• **EXTRACTED INFORMATION**
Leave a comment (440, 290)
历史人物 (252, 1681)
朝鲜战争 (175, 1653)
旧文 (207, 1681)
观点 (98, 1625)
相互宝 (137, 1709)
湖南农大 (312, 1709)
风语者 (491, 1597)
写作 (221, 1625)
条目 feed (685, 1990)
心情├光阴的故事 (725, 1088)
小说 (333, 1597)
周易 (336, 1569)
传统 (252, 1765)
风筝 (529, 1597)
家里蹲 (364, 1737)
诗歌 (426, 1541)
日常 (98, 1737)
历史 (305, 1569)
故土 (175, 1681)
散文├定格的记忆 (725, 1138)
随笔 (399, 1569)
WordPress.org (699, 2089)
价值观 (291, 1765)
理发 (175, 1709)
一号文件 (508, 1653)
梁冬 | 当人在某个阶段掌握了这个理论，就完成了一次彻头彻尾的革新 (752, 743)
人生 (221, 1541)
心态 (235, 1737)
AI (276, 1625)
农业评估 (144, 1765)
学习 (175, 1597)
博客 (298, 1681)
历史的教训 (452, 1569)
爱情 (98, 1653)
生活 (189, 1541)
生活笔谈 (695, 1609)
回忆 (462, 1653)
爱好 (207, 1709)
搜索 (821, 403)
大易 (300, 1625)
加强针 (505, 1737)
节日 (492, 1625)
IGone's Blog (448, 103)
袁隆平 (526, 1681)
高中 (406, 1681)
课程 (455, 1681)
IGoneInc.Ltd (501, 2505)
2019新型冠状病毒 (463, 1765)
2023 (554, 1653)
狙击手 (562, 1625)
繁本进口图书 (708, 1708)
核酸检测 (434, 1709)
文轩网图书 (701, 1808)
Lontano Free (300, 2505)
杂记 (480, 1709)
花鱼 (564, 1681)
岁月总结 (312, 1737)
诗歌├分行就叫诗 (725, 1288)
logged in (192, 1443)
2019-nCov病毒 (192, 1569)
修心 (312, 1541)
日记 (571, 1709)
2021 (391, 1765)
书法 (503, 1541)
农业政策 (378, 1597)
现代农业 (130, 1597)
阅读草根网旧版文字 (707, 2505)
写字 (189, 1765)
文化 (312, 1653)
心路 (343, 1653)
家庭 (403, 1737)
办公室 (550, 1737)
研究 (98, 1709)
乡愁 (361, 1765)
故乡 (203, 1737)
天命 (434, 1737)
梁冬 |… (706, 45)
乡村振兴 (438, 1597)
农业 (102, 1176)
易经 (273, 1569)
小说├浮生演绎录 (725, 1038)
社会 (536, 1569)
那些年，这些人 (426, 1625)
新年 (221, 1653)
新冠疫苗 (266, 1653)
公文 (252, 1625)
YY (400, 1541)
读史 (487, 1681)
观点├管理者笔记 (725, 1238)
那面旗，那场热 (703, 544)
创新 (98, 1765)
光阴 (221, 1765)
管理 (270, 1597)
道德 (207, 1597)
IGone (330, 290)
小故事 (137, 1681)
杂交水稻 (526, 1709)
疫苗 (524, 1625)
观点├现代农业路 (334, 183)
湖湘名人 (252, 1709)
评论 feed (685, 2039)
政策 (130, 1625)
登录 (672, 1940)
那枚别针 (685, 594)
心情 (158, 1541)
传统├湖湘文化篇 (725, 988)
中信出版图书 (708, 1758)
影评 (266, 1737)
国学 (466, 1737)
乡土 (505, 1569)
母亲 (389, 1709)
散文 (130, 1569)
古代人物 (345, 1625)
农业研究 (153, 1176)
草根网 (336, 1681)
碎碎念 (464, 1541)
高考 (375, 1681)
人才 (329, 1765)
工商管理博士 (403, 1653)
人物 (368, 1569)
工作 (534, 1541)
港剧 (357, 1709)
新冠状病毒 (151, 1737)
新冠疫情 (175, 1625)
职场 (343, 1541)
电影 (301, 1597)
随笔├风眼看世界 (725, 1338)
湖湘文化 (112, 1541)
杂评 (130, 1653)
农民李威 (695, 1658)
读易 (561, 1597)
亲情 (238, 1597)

• **TASK INSTRUCTIONS**
Output each entry exactly as written, leaving none out.

• **RESULT OF THE TASK**
Leave a comment (440, 290)
历史人物 (252, 1681)
朝鲜战争 (175, 1653)
旧文 (207, 1681)
观点 (98, 1625)
相互宝 (137, 1709)
湖南农大 (312, 1709)
风语者 (491, 1597)
写作 (221, 1625)
条目 feed (685, 1990)
心情├光阴的故事 (725, 1088)
小说 (333, 1597)
周易 (336, 1569)
传统 (252, 1765)
风筝 (529, 1597)
家里蹲 (364, 1737)
诗歌 (426, 1541)
日常 (98, 1737)
历史 (305, 1569)
故土 (175, 1681)
散文├定格的记忆 (725, 1138)
随笔 (399, 1569)
WordPress.org (699, 2089)
价值观 (291, 1765)
理发 (175, 1709)
一号文件 (508, 1653)
梁冬 | 当人在某个阶段掌握了这个理论，就完成了一次彻头彻尾的革新 (752, 743)
人生 (221, 1541)
心态 (235, 1737)
AI (276, 1625)
农业评估 (144, 1765)
学习 (175, 1597)
博客 (298, 1681)
历史的教训 (452, 1569)
爱情 (98, 1653)
生活 (189, 1541)
生活笔谈 (695, 1609)
回忆 (462, 1653)
爱好 (207, 1709)
搜索 (821, 403)
大易 (300, 1625)
加强针 (505, 1737)
节日 (492, 1625)
IGone's Blog (448, 103)
袁隆平 (526, 1681)
高中 (406, 1681)
课程 (455, 1681)
IGoneInc.Ltd (501, 2505)
2019新型冠状病毒 (463, 1765)
2023 (554, 1653)
狙击手 (562, 1625)
繁本进口图书 (708, 1708)
核酸检测 (434, 1709)
文轩网图书 (701, 1808)
Lontano Free (300, 2505)
杂记 (480, 1709)
花鱼 (564, 1681)
岁月总结 (312, 1737)
诗歌├分行就叫诗 (725, 1288)
logged in (192, 1443)
2019-nCov病毒 (192, 1569)
修心 (312, 1541)
日记 (571, 1709)
2021 (391, 1765)
书法 (503, 1541)
农业政策 (378, 1597)
现代农业 (130, 1597)
阅读草根网旧版文字 (707, 2505)
写字 (189, 1765)
文化 (312, 1653)
心路 (343, 1653)
家庭 (403, 1737)
办公室 (550, 1737)
研究 (98, 1709)
乡愁 (361, 1765)
故乡 (203, 1737)
天命 (434, 1737)
梁冬 |… (706, 45)
乡村振兴 (438, 1597)
农业 (102, 1176)
易经 (273, 1569)
小说├浮生演绎录 (725, 1038)
社会 (536, 1569)
那些年，这些人 (426, 1625)
新年 (221, 1653)
新冠疫苗 (266, 1653)
公文 (252, 1625)
YY (400, 1541)
读史 (487, 1681)
观点├管理者笔记 (725, 1238)
那面旗，那场热 (703, 544)
创新 (98, 1765)
光阴 (221, 1765)
管理 (270, 1597)
道德 (207, 1597)
IGone (330, 290)
小故事 (137, 1681)
杂交水稻 (526, 1709)
疫苗 (524, 1625)
观点├现代农业路 (334, 183)
湖湘名人 (252, 1709)
评论 feed (685, 2039)
政策 (130, 1625)
登录 (672, 1940)
那枚别针 (685, 594)
心情 (158, 1541)
传统├湖湘文化篇 (725, 988)
中信出版图书 (708, 1758)
影评 (266, 1737)
国学 (466, 1737)
乡土 (505, 1569)
母亲 (389, 1709)
散文 (130, 1569)
古代人物 (345, 1625)
农业研究 (153, 1176)
草根网 (336, 1681)
碎碎念 (464, 1541)
高考 (375, 1681)
人才 (329, 1765)
工商管理博士 (403, 1653)
人物 (368, 1569)
工作 (534, 1541)
港剧 (357, 1709)
新冠状病毒 (151, 1737)
新冠疫情 (175, 1625)
职场 (343, 1541)
电影 (301, 1597)
随笔├风眼看世界 (725, 1338)
湖湘文化 (112, 1541)
杂评 (130, 1653)
农民李威 (695, 1658)
读易 (561, 1597)
亲情 (238, 1597)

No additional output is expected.